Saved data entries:
• • • •
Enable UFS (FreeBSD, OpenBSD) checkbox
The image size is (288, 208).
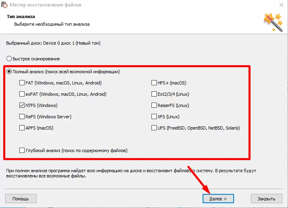click(x=154, y=128)
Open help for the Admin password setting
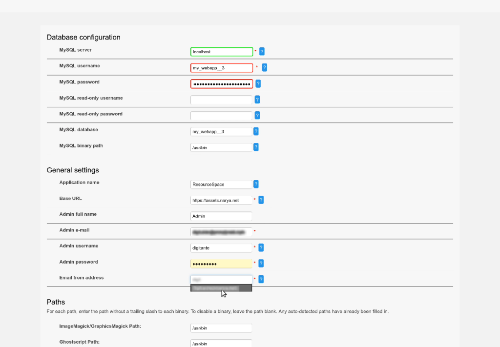The height and width of the screenshot is (347, 500). coord(260,263)
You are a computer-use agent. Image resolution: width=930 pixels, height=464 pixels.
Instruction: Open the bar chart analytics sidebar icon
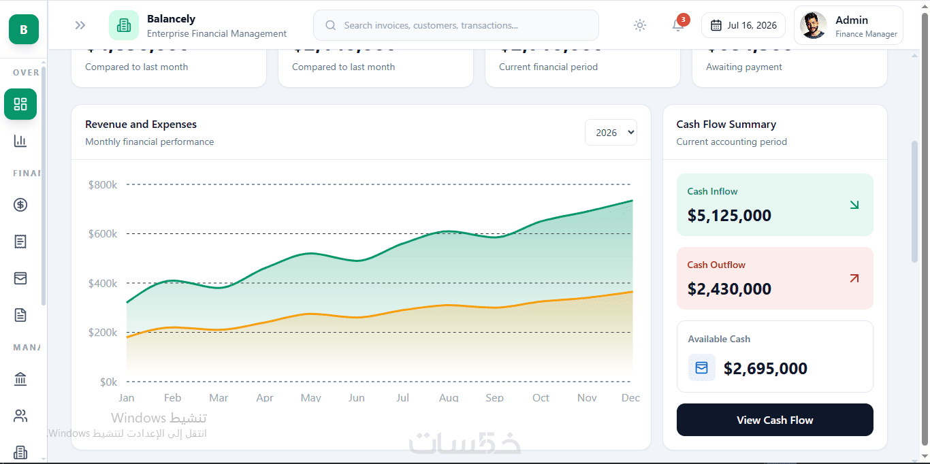[x=20, y=141]
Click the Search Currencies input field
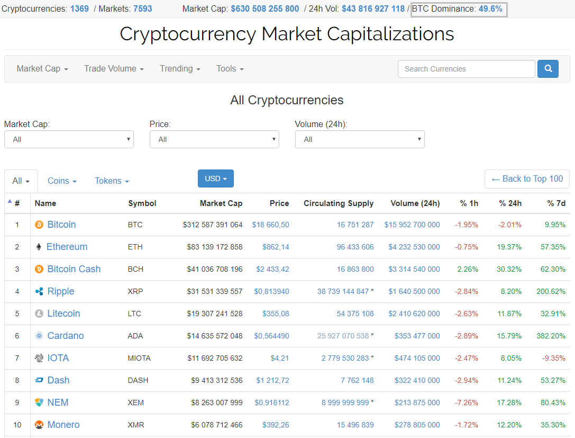This screenshot has height=438, width=575. [466, 69]
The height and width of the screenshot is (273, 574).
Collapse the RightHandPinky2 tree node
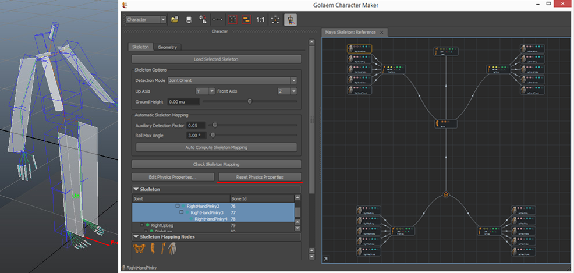point(177,206)
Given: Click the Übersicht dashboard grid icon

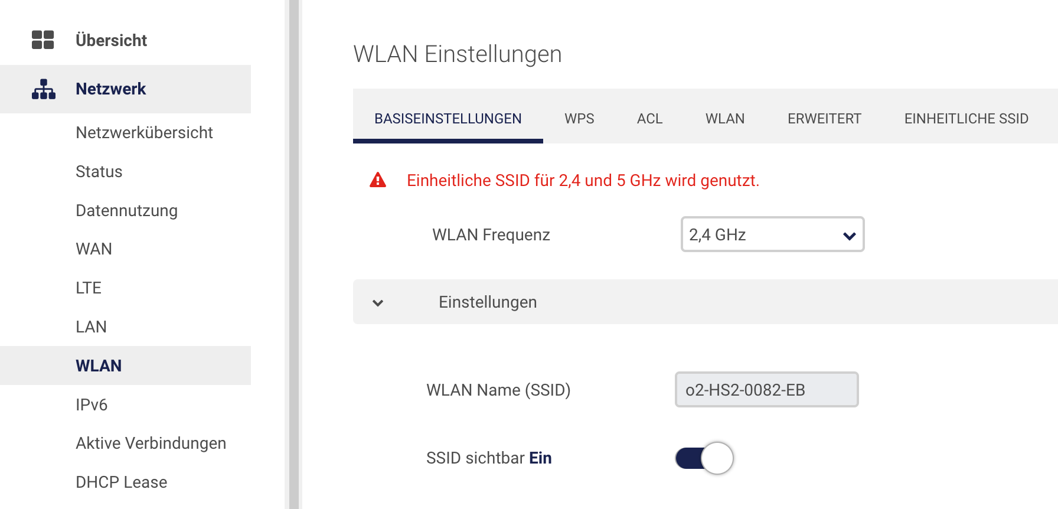Looking at the screenshot, I should (x=43, y=40).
• • • •
#### [Exercise directions]
All of the data above should be quoted exactly, except for the pictures.

#### [Response to the task]
Enable UFS (FreeBSD, OpenBSD) checkbox
The image size is (288, 208).
click(x=154, y=128)
Open help for the Admin password setting
The height and width of the screenshot is (347, 500). coord(260,263)
You are a computer-use agent. Image resolution: width=930 pixels, height=464 pixels.
Instruction: Open the bar chart analytics sidebar icon
[x=20, y=141]
Click the Search Currencies input field
This screenshot has height=438, width=575. [466, 69]
The height and width of the screenshot is (273, 574).
Collapse the RightHandPinky2 tree node
point(177,206)
Given: Click the Übersicht dashboard grid icon

Looking at the screenshot, I should (x=43, y=40).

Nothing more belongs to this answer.